Docking And MD Simulations On Protein Arginine Deiminase 4 Inhibitors-benzoyl Arginine Amide Derivatives

Protein Arginine Deiminase 4 has been considered to be the target to cure the rheumatoid arthritis recently. As benzoyl arginine compounds have high affinity to interact with PAD4, they can be used as the drug leads. The interaction model between benzoyl arginine compounds and PAD4 was established based on the interacting modes of PAD4- benzoyl-L-arginine amide in the crystal structure. The results indicate seven hydrogen bonds formed between BAA and residues Arg374, Asp350, Asp473 and Arg639 in PAD4. In addition, residues Arg372,His471 and Cys645 directly participate in the interaction between BAA and PAD4.To obtain better drug leads, BAA were designed based on the isostere theory, and a conformation database consisting of 82 isostere analogs was built.
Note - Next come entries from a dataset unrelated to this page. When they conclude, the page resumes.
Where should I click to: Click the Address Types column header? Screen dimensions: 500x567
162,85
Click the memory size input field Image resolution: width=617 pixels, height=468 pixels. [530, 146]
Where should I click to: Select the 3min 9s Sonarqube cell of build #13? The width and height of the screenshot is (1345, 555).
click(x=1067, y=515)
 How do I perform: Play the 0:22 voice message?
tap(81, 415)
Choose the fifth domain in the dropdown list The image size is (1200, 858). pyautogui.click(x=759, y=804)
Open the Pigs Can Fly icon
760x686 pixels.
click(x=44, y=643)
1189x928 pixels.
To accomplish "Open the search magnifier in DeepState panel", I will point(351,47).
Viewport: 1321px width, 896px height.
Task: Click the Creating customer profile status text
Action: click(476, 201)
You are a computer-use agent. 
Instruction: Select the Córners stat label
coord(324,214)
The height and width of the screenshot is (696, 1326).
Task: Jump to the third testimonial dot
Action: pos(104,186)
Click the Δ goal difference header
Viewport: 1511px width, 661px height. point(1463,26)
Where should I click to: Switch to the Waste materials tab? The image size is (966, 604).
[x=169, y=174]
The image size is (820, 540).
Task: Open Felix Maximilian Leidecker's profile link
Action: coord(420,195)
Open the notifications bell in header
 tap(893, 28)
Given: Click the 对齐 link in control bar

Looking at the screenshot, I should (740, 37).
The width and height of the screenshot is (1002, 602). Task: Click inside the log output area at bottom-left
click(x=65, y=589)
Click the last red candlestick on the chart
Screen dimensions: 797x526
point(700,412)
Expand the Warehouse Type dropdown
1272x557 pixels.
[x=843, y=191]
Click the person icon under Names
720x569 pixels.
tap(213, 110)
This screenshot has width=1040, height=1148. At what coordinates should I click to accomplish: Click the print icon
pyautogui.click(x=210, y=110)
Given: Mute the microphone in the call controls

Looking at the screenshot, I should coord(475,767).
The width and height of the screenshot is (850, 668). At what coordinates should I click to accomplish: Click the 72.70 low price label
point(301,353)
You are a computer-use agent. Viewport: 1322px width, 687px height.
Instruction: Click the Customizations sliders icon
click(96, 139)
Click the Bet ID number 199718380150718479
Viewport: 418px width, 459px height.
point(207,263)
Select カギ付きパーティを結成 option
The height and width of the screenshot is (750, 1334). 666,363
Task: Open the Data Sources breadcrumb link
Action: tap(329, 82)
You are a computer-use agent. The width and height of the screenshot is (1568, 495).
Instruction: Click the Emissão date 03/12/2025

Then the ligands were docked into the ligand binding pocket of the PAD4 to obtain the better leads based on model that had been built above. As a result, eight compounds which possessed higher docking score than the BAA compounds. Among the eight compounds, compound1 and compound2 were obtained by the substitution of the hydrogen in the No.6 of the phenyl on BAA compound using hydroxyl and Cl atom respectively; compound3 and compound4 were obtained by substitution of the C atoms in the position 10 and 11 of the Cαbackbone using N atoms separately; compound5 was obtained by the substitution of the N atom in No.17 using CONH; compound6, compound7 and compound8 were obtained by the phenyl using corresponding heterocyclic isosteres respectively. The higher docking score of the eight compounds attributes to three reasons: more reasonable hydrogen binding, more powerful electrostatic interaction and stronger hydrophobic interaction.Finally, two compounds with high Docking score among the eight compounds were selected and they were merged into the ligand binding pocket of PAD4. Then molecular dynamic simulation was performed on these two complexes to obtain more details of the binding modes between the ligands and the receptor. The final result indicated there was no substantial conformation perturbation of the residues in the ligand binding site. This result indicates the stability of complexes between the newly designed compounds and the PAD4 receptor.